What is asked: Please rewrite the items below, changing "Yerba Mate Belgium" to "Yerba Mate Belgique" wherever it occurs and leaving everything else as it is.

______________________________

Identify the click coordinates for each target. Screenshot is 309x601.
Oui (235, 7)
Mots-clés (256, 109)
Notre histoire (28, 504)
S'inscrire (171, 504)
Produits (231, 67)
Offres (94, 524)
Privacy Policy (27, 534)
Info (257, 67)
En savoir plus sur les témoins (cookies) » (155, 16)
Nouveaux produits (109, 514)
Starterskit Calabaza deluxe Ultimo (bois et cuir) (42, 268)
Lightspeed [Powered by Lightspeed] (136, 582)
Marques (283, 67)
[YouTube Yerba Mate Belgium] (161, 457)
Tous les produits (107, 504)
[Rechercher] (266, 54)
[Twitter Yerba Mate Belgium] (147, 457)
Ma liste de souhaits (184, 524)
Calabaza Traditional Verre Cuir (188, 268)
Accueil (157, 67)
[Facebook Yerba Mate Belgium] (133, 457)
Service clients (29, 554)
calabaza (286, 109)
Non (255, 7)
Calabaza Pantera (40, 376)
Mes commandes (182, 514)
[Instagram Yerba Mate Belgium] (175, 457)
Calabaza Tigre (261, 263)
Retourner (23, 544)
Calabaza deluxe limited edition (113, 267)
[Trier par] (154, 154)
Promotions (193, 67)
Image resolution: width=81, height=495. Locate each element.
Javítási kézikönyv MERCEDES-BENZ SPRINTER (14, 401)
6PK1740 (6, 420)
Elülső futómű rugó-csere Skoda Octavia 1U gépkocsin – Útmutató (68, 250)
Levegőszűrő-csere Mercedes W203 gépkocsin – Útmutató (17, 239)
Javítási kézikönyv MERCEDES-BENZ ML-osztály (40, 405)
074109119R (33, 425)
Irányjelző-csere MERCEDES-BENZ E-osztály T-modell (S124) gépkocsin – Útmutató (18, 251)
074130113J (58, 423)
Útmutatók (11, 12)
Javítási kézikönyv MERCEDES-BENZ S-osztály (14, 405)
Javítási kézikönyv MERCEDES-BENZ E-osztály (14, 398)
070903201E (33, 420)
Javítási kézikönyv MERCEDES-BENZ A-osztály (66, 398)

______________________________

Result:
Identify the click coordinates for each target. Screenshot is 309x601.
Oui (235, 7)
Mots-clés (256, 109)
Notre histoire (28, 504)
S'inscrire (171, 504)
Produits (231, 67)
Offres (94, 524)
Privacy Policy (27, 534)
Info (257, 67)
En savoir plus sur les témoins (cookies) » (155, 16)
Nouveaux produits (109, 514)
Starterskit Calabaza deluxe Ultimo (bois et cuir) (42, 268)
Lightspeed [Powered by Lightspeed] (136, 582)
Marques (283, 67)
[YouTube Yerba Mate Belgique] (161, 457)
Tous les produits (107, 504)
[Rechercher] (266, 54)
[Twitter Yerba Mate Belgique] (147, 457)
Ma liste de souhaits (184, 524)
Calabaza Traditional Verre Cuir (188, 268)
Accueil (157, 67)
[Facebook Yerba Mate Belgique] (133, 457)
Service clients (29, 554)
calabaza (286, 109)
Non (255, 7)
Calabaza Pantera (40, 376)
Mes commandes (182, 514)
[Instagram Yerba Mate Belgique] (175, 457)
Calabaza Tigre (261, 263)
Retourner (23, 544)
Calabaza deluxe limited edition (113, 267)
[Trier par] (154, 154)
Promotions (193, 67)
Image resolution: width=81, height=495. Locate each element.
Javítási kézikönyv MERCEDES-BENZ SPRINTER (14, 401)
6PK1740 (6, 420)
Elülső futómű rugó-csere Skoda Octavia 1U gépkocsin – Útmutató (68, 250)
Levegőszűrő-csere Mercedes W203 gépkocsin – Útmutató (17, 239)
Javítási kézikönyv MERCEDES-BENZ ML-osztály (40, 405)
074109119R (33, 425)
Irányjelző-csere MERCEDES-BENZ E-osztály T-modell (S124) gépkocsin – Útmutató (18, 251)
074130113J (58, 423)
Útmutatók (11, 12)
Javítási kézikönyv MERCEDES-BENZ S-osztály (14, 405)
Javítási kézikönyv MERCEDES-BENZ E-osztály (14, 398)
070903201E (33, 420)
Javítási kézikönyv MERCEDES-BENZ A-osztály (66, 398)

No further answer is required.